**Task item**
Below are the records; retype them exactly and omit each picture.

**Information given**
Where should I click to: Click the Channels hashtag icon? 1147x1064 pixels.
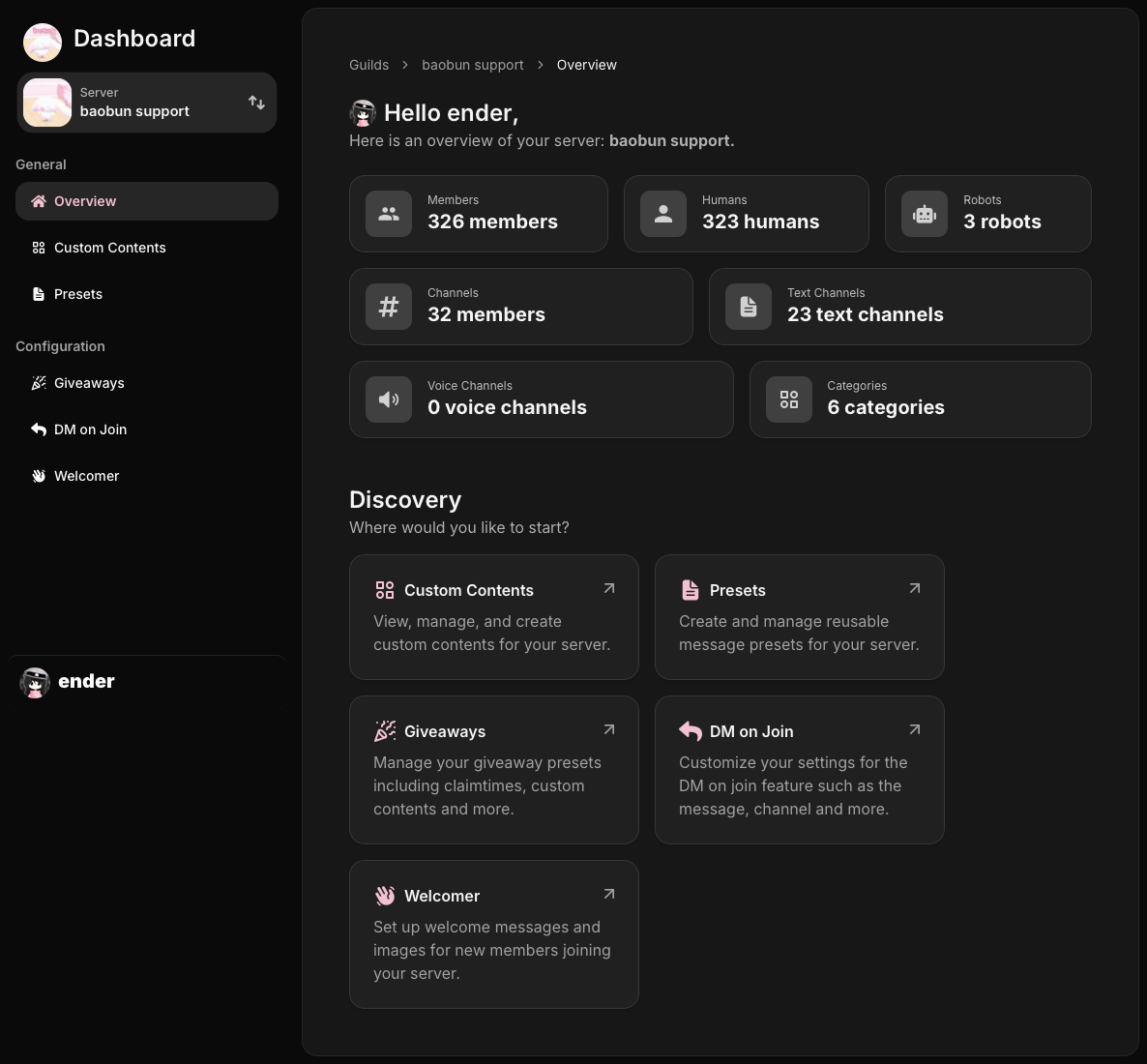[389, 307]
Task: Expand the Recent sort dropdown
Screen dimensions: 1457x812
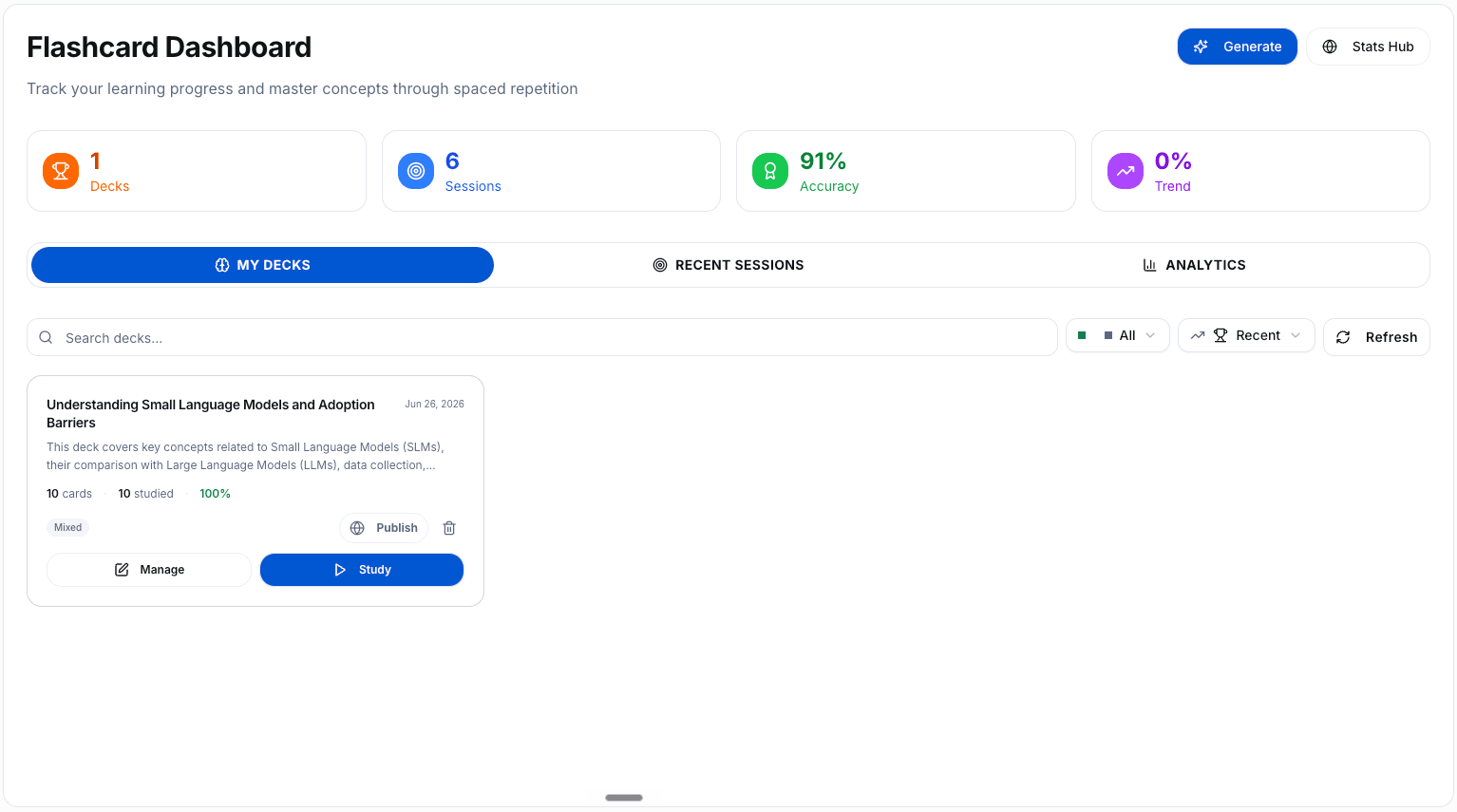Action: pyautogui.click(x=1246, y=335)
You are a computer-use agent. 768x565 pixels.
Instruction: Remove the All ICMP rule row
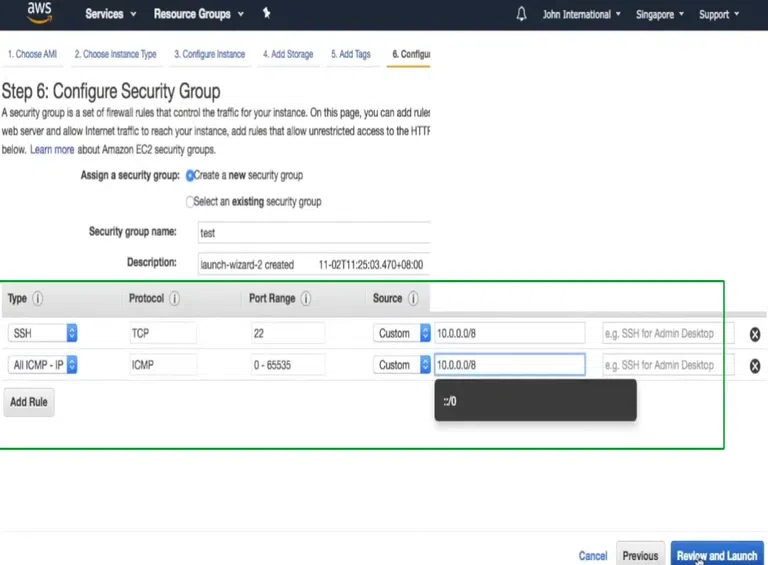click(755, 366)
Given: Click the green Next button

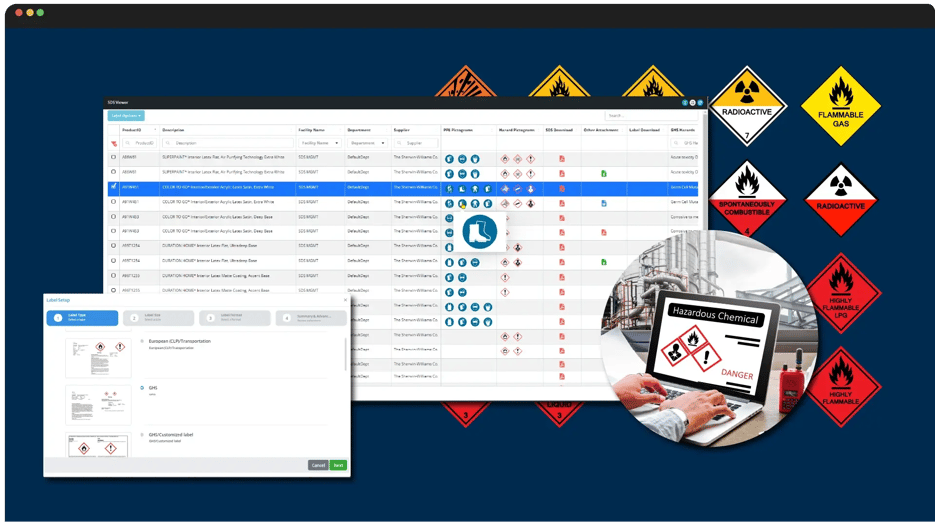Looking at the screenshot, I should [339, 465].
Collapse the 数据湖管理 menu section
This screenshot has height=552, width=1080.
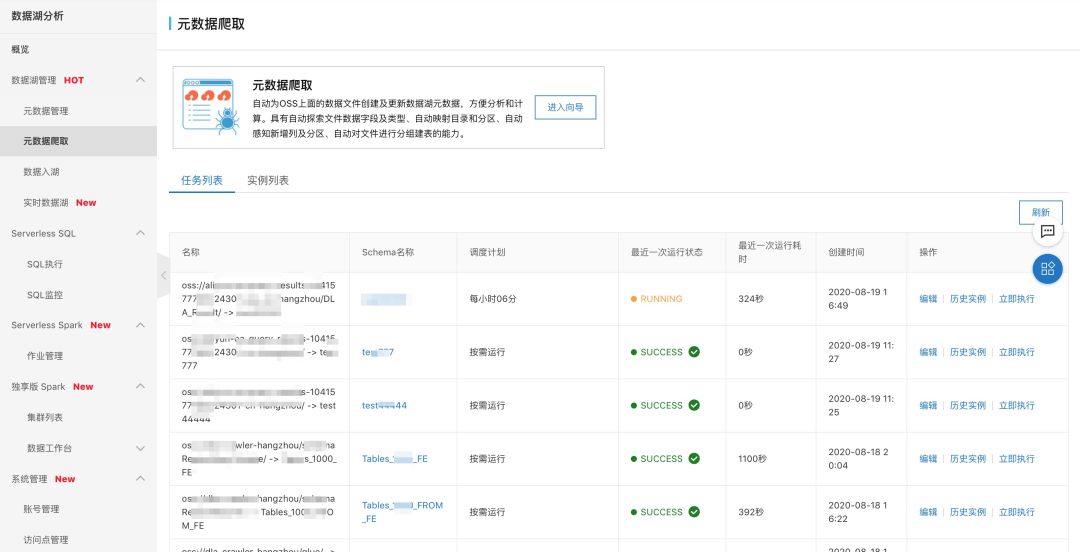coord(140,80)
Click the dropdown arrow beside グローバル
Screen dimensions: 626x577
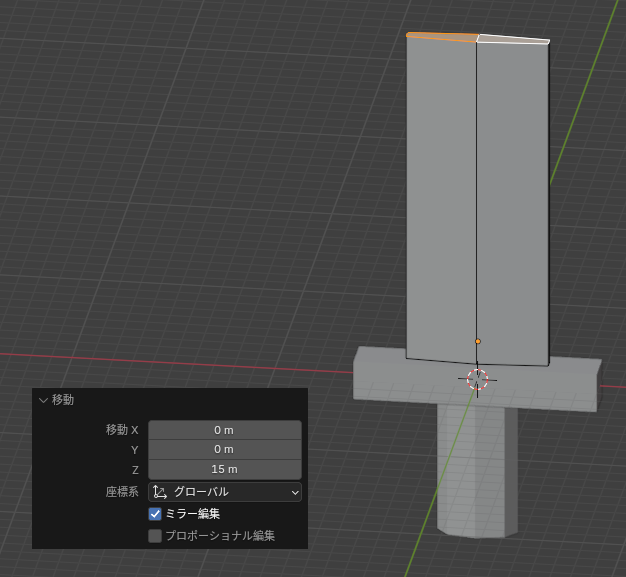(x=294, y=492)
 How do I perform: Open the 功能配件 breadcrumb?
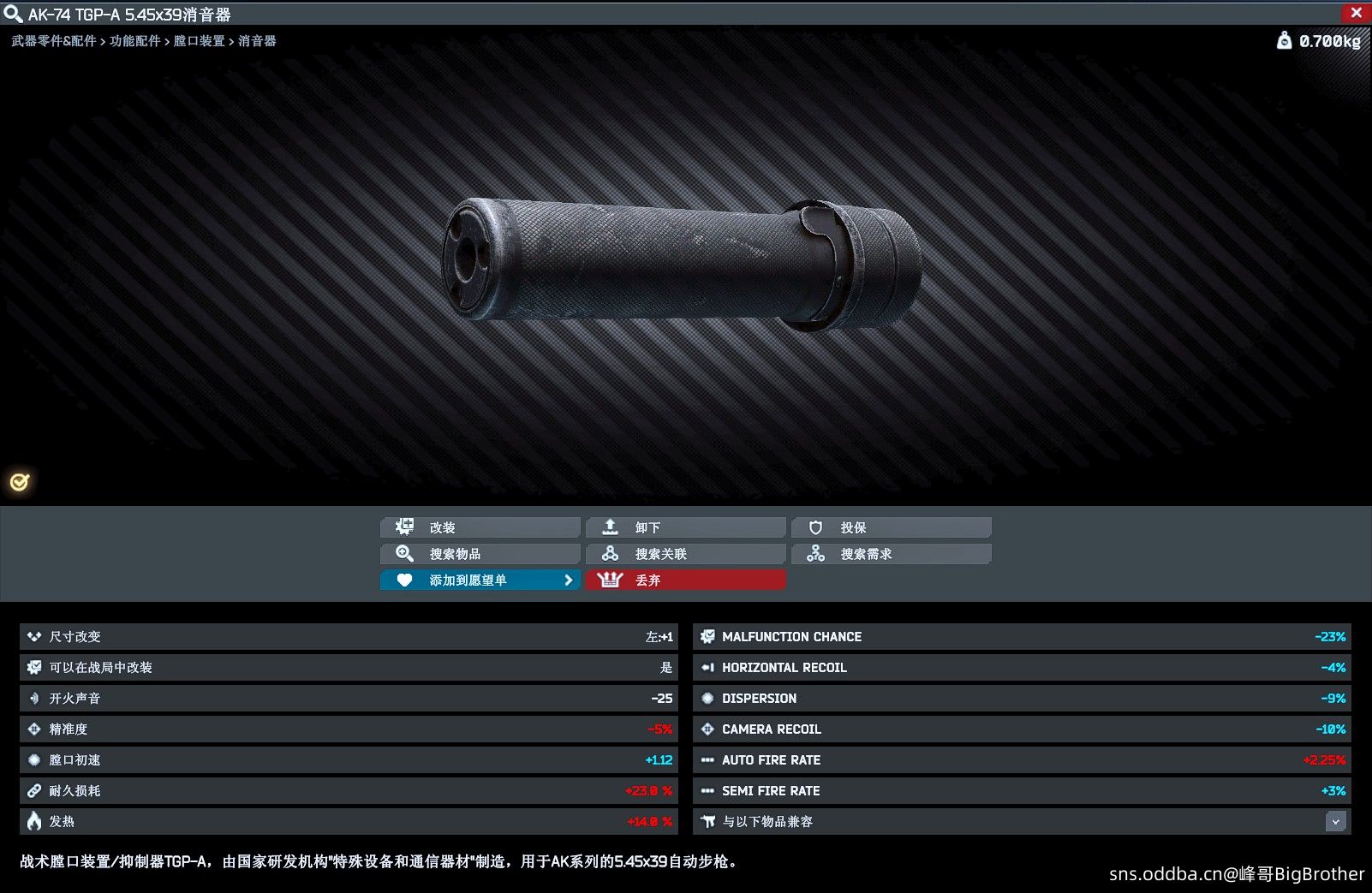[x=135, y=41]
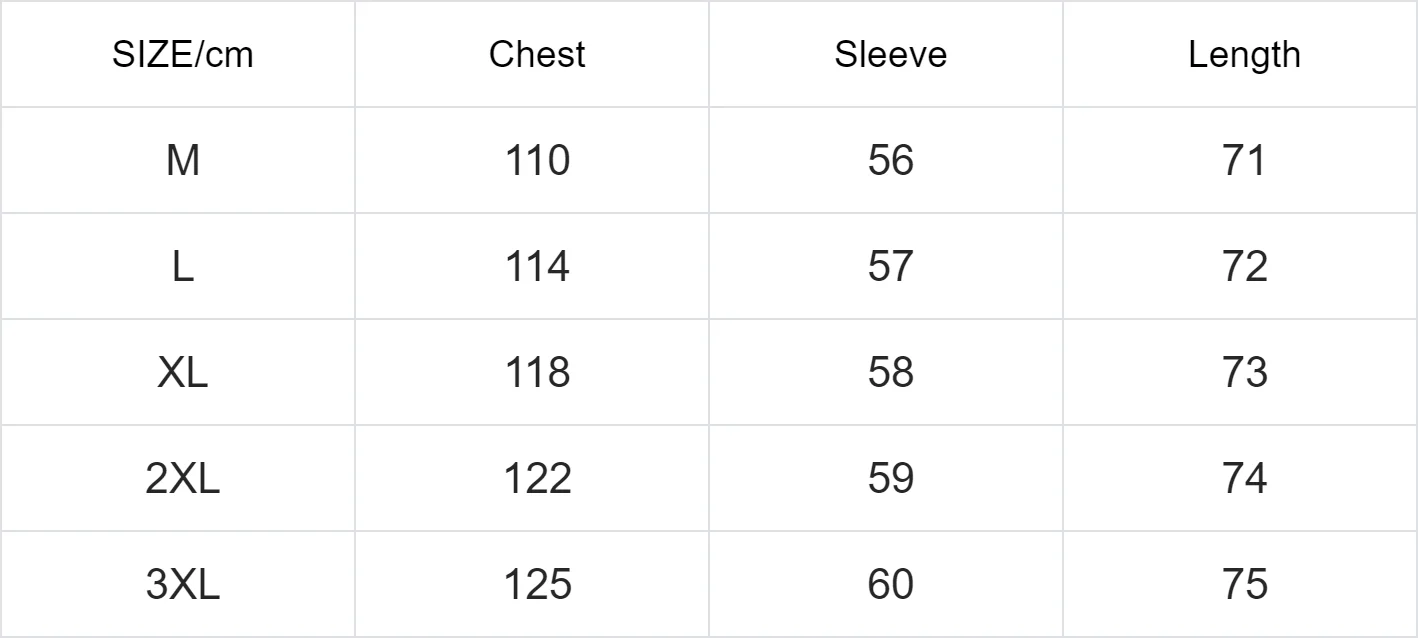Click chest value 118 for size XL
This screenshot has width=1418, height=638.
(537, 372)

**Solution to the problem**
Where should I click to: Click the Channels hashtag icon? 1147x1064 pixels.
[389, 307]
Task: Expand the Recent sort dropdown
Screen dimensions: 1457x812
Action: pyautogui.click(x=1246, y=335)
You are a computer-use agent. 768x565 pixels.
Instruction: Remove the All ICMP rule row
click(755, 366)
Given: Click the green Next button

Looking at the screenshot, I should [339, 465].
Collapse the 数据湖管理 menu section
This screenshot has height=552, width=1080.
coord(140,80)
Click the dropdown arrow beside グローバル
Screen dimensions: 626x577
(x=294, y=492)
 How do I perform: Open the 功能配件 breadcrumb?
[x=135, y=41]
Click chest value 118 for size XL
This screenshot has width=1418, height=638.
(537, 372)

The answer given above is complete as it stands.